## Data shown
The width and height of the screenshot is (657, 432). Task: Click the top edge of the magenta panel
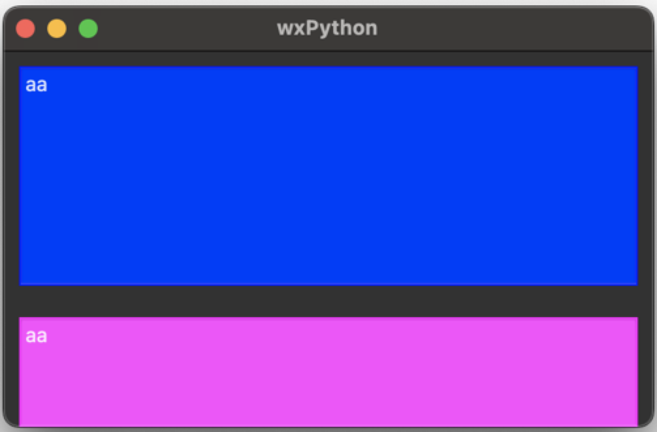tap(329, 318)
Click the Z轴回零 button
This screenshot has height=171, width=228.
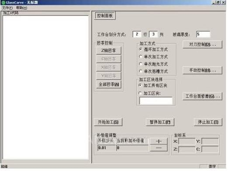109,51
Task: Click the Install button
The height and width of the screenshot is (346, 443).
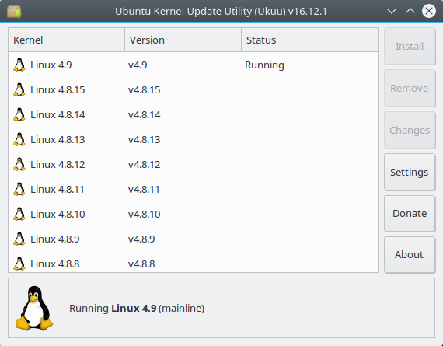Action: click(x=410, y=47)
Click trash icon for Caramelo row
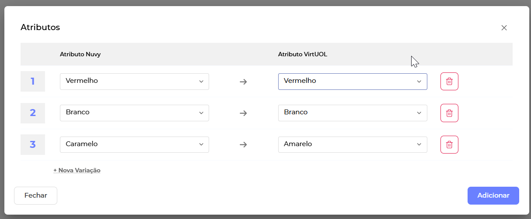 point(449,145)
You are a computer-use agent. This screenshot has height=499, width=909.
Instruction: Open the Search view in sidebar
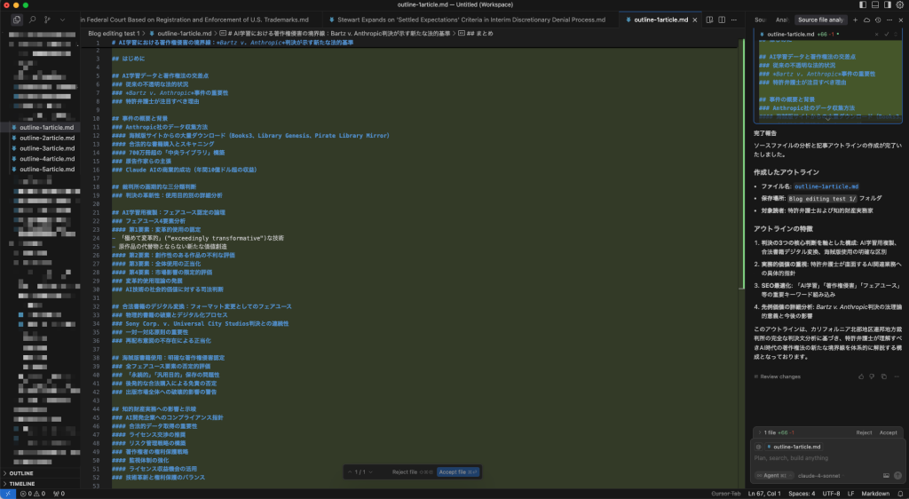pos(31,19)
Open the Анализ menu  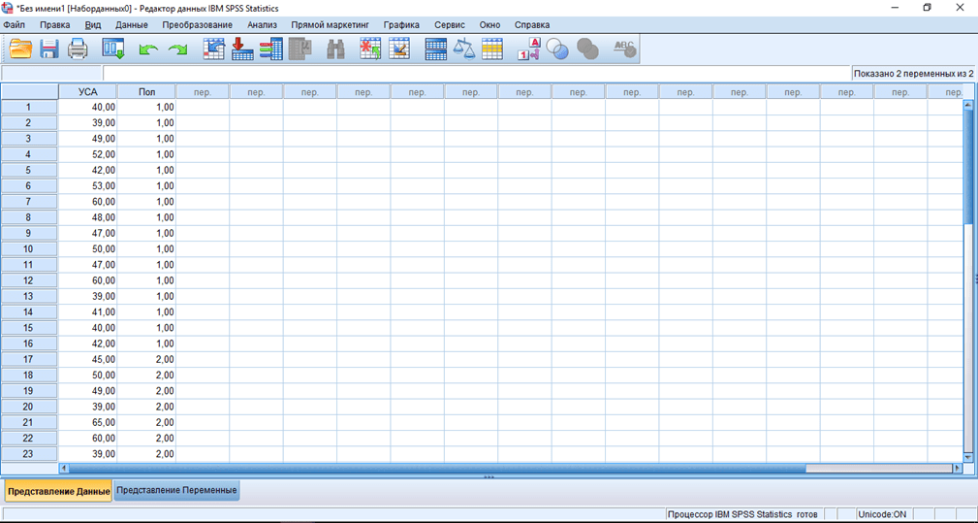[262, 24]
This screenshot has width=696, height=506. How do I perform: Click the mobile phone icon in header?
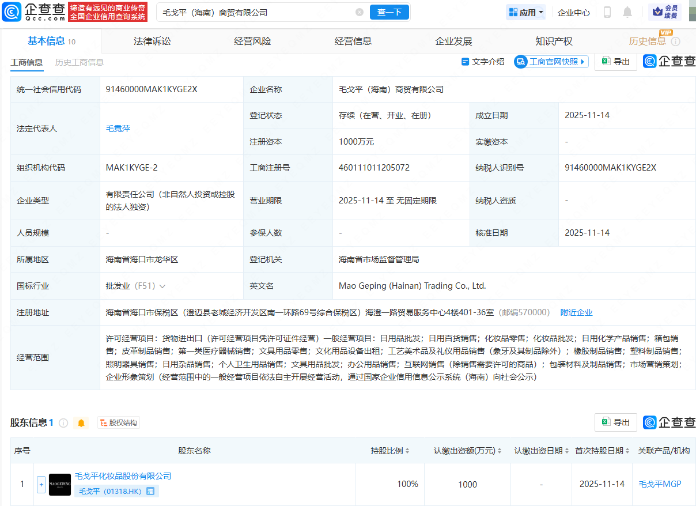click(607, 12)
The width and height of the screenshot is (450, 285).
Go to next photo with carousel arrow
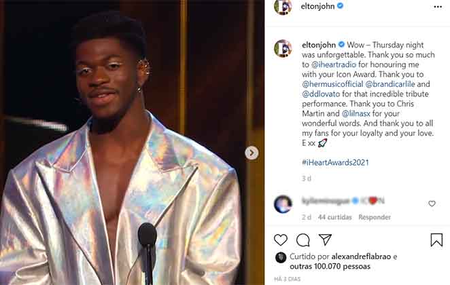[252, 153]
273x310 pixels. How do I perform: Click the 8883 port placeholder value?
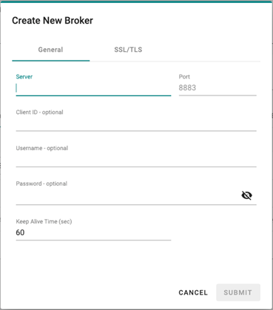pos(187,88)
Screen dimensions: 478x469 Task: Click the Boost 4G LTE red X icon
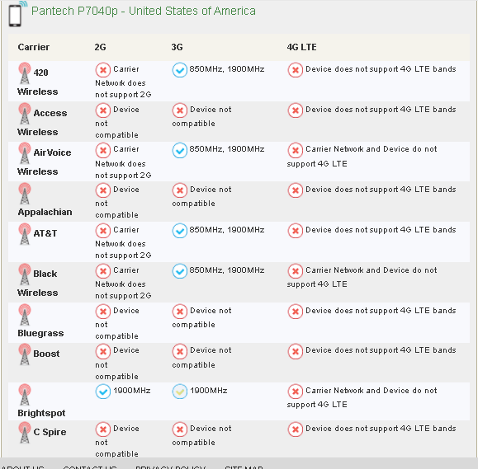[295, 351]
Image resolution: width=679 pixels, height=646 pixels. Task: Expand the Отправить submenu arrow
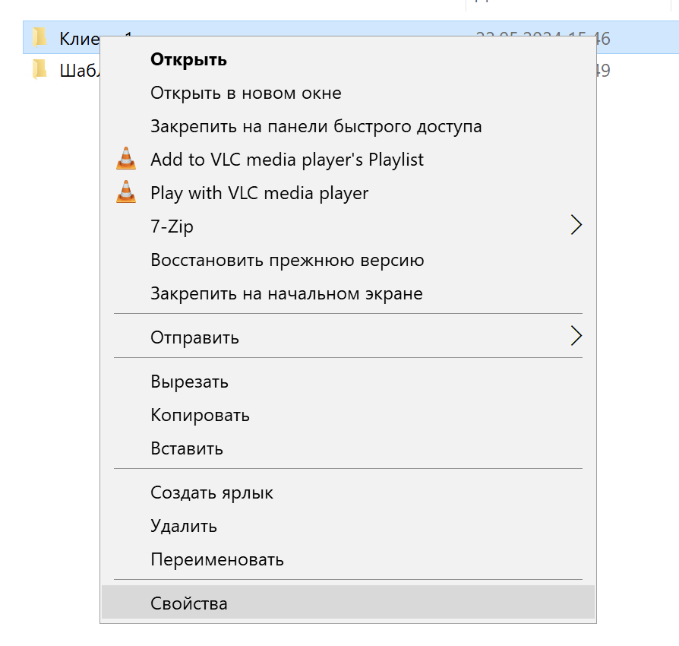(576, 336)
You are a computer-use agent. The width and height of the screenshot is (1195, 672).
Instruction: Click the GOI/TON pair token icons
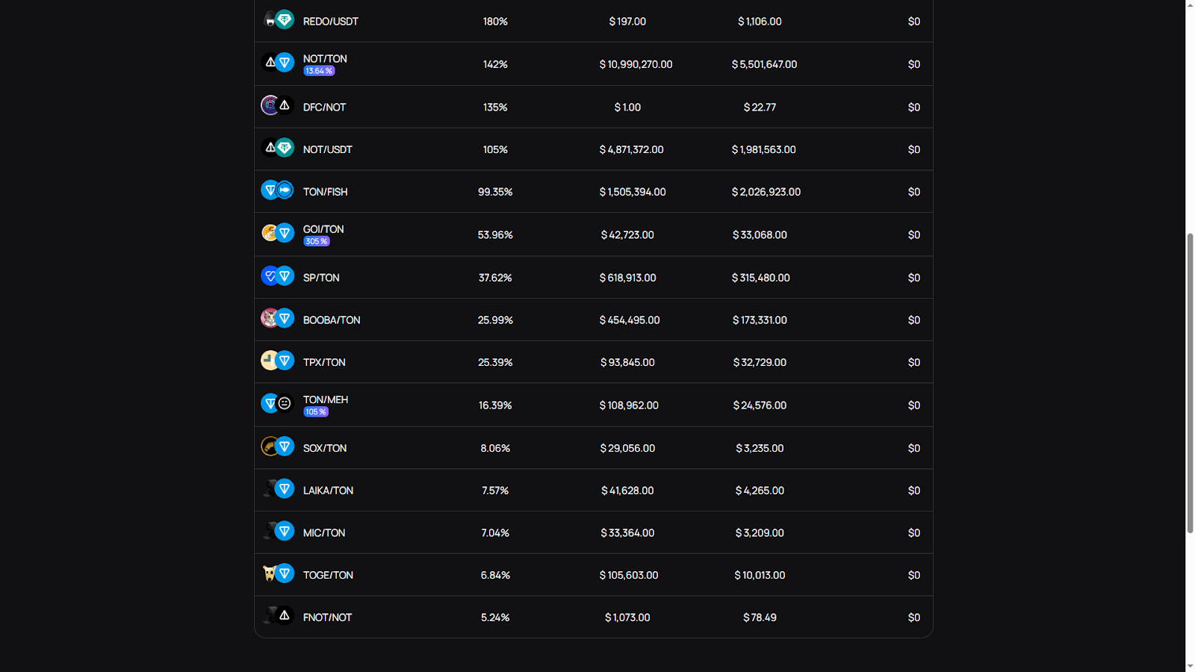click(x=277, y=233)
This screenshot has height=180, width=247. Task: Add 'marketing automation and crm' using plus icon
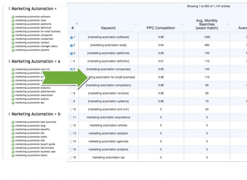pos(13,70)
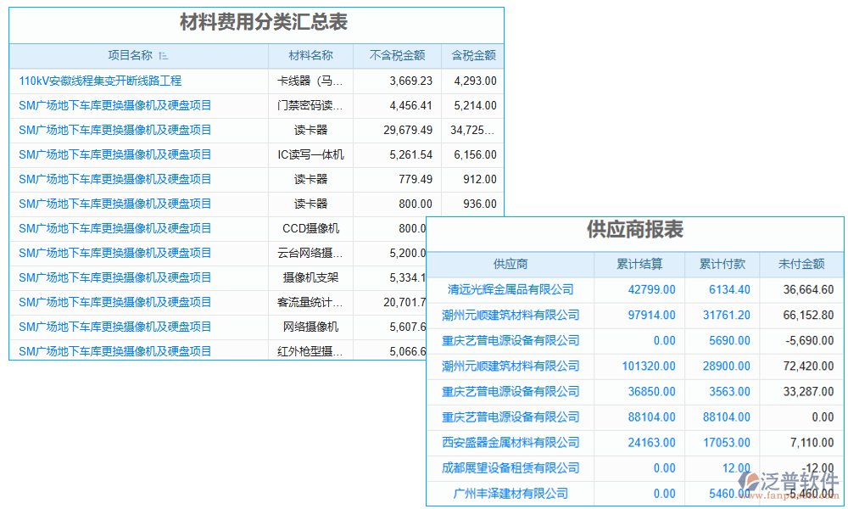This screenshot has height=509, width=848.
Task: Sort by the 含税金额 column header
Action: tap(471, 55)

## About this task
Out of the records above, pull the lines that include the word "button".

## Solution
Click the Z轴回零 button
Task: Click the Install button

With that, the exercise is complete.